Optimizing Outcomes after Pediatric Heart Transplant. (NIH/ National Heart, Lung, and Blood Institute: 1P50HL74732-01) The major goal of this project is to better understand the occurrence of allosensitization in pediatric heart transplant recipients and develop strategies for treatment. Michaels’ role has been to develop uniform monitoring protocols to be used across centers regarding infections, prevention, and treatment and to review and analyze results.

Michaels and Green serve as site Co-PIs for a BAA out of Children’s Hospital of Philadelphia to better understand adenovirus infections in pediatric stem cell recipients. We have just started enrollment.

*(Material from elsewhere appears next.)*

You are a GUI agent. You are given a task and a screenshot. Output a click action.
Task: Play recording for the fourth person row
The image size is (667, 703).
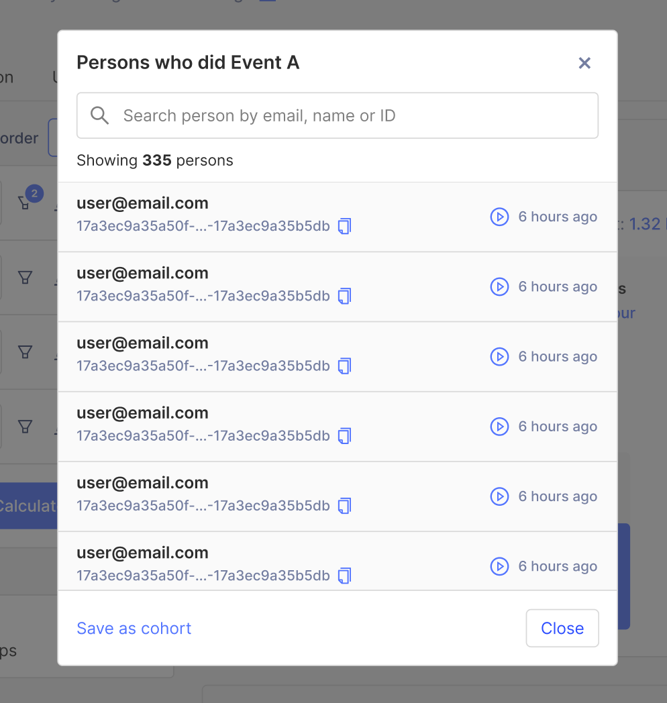pos(500,426)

Green and Michaels are co-PIs for a BAA out of Northwestern University that will be double-blind, placebo-controlled treatment study for immunocompromised hosts infected with norovirus. We anticipate starting to enroll early next year

Antimicrobial Stewardship. Michaels serves on the steering committee for the CHP ASP. One of the Division’s recently graduated pediatric residents completed a scholarly project during which she and her group analyzed Children’s Hospital’s use of piperacillin/tazobactam; they examined the appropriateness of initially starting and subsequently continuing its use beyond day three. Results of this study were published in the Journal of the Pediatric Infectious Diseases Society in 2015. In addition, a manuscript describing Michaels’ novel ASP Therapeutic Drug Monitoring (TDM) program was recently published is in the Journal of the Pediatric Infectious Diseases Society.

Unfunded studies

A productive collaboration has developed over the last several years of pediatric infectious disease physicians in the United States interested in answering research questions that cannot be answered at a single site. It grew out of the St Jude’s/Pediatric Infectious Disease Society annual meeting and has led to collaborations looking at respiratory viral infections (paper in revision). In addition, we have just finished entering data on C diff infections in this population to look at the epidemiology and anticipate presenting and publishing next year. Finally, the group has launched several retrospective studies that have led to presentations at national and international meetings as well as peer-reviewed manuscripts. In addition, an investigator-initiated project in collaboration with industry to look at CMV T-cell responses that should prove very exciting and lead to preliminary data for future NIH support.